_EXERCISE BRIEF:_ Begin at the line containing "泡沫滤珠滤料 (170, 549)" in the entries below and end at the line containing "滤头滤帽 (155, 787)"; transcribe that range exactly and nothing outside it.
====== PROVIDED DATA
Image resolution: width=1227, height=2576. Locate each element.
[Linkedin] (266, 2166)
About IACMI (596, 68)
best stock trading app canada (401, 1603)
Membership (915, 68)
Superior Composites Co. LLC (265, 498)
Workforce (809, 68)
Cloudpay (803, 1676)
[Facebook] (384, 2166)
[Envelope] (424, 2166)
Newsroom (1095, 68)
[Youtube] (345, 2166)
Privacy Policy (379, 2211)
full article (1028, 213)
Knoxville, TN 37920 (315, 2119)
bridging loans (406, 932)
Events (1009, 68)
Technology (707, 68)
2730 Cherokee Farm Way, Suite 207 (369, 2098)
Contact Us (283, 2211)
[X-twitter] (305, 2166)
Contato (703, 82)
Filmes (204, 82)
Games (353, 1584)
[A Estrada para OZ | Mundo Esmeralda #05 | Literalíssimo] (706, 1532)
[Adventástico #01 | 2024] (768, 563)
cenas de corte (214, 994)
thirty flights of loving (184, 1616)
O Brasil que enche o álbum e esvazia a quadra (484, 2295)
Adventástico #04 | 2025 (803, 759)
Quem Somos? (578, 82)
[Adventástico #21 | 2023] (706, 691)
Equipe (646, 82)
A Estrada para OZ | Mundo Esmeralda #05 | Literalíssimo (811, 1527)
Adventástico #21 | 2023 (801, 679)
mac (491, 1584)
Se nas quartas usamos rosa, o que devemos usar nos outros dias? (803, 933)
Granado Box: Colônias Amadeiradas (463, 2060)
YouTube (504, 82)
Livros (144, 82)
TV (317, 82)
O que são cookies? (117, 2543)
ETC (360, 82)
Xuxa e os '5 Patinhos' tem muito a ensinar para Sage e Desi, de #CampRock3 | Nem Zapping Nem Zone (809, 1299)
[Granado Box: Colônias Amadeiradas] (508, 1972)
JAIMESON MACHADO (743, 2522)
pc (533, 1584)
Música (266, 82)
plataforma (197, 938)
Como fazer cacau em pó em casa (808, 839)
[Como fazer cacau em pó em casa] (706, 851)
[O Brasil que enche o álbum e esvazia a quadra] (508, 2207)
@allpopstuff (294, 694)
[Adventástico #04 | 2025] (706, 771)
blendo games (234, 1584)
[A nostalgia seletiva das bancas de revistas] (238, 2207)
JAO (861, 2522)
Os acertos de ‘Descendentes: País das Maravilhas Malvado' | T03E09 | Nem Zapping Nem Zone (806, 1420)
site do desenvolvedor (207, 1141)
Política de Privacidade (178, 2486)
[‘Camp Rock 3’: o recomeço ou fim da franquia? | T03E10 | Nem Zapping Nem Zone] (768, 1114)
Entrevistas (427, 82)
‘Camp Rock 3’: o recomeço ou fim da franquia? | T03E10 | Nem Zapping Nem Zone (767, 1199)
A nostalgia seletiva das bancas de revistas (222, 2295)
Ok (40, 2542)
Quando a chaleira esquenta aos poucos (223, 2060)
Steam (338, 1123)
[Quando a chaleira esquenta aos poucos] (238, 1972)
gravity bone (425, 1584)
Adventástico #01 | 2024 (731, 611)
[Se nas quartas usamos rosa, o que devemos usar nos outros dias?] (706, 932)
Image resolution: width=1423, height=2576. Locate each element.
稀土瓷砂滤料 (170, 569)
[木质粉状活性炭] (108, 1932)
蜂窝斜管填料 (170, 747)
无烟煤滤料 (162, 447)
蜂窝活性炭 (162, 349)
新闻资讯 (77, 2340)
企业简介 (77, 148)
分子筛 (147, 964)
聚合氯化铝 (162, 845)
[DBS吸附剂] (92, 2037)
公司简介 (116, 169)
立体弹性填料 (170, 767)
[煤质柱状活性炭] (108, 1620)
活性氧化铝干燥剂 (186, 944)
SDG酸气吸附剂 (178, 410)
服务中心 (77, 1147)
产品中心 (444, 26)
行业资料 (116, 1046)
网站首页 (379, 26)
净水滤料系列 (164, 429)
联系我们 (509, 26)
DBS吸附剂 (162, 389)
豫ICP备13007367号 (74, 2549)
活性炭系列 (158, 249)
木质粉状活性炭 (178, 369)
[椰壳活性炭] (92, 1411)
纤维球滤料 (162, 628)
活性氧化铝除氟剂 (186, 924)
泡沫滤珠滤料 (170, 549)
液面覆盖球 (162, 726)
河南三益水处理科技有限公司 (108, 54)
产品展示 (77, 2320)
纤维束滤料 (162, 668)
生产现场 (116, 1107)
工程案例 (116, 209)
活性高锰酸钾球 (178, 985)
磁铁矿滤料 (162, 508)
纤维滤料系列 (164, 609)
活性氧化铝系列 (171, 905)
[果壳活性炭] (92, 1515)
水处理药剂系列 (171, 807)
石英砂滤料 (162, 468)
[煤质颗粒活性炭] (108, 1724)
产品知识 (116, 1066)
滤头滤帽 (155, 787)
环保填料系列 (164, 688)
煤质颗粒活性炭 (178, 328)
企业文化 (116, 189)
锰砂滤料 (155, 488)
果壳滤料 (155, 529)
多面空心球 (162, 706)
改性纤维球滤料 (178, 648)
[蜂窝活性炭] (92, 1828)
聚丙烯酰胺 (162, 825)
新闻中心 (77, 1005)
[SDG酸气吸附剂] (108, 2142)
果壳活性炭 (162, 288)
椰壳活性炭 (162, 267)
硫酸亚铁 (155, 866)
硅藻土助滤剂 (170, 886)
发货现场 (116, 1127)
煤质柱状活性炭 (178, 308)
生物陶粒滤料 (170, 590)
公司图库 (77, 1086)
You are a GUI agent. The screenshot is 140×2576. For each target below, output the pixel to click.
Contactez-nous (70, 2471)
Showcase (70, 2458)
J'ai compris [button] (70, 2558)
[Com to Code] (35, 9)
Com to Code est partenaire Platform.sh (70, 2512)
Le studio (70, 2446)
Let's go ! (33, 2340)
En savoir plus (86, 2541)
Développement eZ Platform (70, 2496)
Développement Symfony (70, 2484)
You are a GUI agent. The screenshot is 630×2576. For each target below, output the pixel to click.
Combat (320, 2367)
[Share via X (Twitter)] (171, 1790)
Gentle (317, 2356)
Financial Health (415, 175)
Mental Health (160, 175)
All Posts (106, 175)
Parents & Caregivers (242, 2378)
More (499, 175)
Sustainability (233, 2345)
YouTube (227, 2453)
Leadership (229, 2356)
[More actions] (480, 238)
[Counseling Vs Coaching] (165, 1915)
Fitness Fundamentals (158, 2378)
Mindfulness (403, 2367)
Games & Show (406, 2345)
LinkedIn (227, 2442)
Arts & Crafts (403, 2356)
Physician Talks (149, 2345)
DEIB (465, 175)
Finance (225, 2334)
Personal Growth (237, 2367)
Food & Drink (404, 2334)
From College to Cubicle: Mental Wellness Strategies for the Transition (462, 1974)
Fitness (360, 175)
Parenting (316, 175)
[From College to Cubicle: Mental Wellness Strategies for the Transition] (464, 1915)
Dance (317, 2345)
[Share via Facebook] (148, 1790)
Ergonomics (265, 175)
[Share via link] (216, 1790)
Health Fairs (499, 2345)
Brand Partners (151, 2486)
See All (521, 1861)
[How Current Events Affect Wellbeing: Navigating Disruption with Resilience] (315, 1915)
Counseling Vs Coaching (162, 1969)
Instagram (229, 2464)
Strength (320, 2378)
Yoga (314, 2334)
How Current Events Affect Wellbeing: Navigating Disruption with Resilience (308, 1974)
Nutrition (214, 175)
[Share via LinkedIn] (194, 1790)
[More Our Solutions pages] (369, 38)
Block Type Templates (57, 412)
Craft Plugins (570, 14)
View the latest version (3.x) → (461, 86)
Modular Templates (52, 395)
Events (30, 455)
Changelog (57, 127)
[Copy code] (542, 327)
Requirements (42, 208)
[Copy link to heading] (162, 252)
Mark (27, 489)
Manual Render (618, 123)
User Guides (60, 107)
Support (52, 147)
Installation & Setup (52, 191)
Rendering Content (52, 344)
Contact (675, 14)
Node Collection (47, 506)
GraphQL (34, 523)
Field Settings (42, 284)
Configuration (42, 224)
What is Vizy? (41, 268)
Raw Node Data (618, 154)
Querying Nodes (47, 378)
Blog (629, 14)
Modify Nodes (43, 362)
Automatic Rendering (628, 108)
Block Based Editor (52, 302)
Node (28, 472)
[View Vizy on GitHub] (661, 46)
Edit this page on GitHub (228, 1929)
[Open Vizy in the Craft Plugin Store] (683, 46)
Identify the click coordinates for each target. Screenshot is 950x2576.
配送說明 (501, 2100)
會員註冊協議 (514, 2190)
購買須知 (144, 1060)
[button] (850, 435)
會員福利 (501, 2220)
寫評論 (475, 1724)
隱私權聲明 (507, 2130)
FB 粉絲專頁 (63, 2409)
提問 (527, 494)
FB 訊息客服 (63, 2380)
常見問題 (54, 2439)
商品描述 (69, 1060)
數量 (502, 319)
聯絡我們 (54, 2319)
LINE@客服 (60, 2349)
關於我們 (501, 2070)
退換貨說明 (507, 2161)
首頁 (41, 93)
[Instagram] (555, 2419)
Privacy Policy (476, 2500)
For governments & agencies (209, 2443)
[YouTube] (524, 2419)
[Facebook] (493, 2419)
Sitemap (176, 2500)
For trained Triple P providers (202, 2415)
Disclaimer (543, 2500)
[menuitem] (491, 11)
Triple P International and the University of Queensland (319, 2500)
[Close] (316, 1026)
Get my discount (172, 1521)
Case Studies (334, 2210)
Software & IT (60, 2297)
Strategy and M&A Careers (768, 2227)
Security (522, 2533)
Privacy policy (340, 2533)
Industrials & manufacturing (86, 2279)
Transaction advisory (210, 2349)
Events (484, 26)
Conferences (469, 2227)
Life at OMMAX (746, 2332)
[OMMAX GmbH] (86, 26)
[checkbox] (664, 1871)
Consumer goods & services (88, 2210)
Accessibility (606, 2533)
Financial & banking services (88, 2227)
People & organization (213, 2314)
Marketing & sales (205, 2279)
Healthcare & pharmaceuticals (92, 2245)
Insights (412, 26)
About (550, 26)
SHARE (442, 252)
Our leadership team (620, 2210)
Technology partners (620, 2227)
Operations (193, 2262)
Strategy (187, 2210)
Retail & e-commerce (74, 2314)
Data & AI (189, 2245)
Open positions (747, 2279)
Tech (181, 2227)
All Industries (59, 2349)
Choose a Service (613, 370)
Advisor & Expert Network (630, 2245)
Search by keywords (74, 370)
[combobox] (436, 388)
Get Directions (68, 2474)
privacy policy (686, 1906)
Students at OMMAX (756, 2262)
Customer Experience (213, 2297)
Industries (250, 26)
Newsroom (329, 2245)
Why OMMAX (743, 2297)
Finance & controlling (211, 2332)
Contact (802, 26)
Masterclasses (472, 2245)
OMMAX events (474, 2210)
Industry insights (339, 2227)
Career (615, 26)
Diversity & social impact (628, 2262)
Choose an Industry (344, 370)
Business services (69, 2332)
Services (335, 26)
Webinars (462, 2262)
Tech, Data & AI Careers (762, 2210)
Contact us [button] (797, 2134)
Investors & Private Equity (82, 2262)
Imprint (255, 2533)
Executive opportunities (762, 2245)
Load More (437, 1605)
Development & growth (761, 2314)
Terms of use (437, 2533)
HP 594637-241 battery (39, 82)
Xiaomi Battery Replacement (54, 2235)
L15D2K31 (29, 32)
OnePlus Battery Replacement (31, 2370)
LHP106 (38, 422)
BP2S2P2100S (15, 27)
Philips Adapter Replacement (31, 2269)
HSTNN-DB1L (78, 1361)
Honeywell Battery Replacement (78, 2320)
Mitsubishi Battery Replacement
============
_FINISHED TASK:_
泡沫滤珠滤料 (170, 549)
液面覆盖球 (162, 726)
河南三益水处理科技有限公司 (108, 54)
产品展示 (77, 2320)
纤维束滤料 (162, 668)
生产现场 (116, 1107)
工程案例 (116, 209)
活性高锰酸钾球 (178, 985)
磁铁矿滤料 (162, 508)
纤维滤料系列 (164, 609)
活性氧化铝系列 (171, 905)
[果壳活性炭] (92, 1515)
水处理药剂系列 (171, 807)
石英砂滤料 (162, 468)
[煤质颗粒活性炭] (108, 1724)
产品知识 (116, 1066)
滤头滤帽 (155, 787)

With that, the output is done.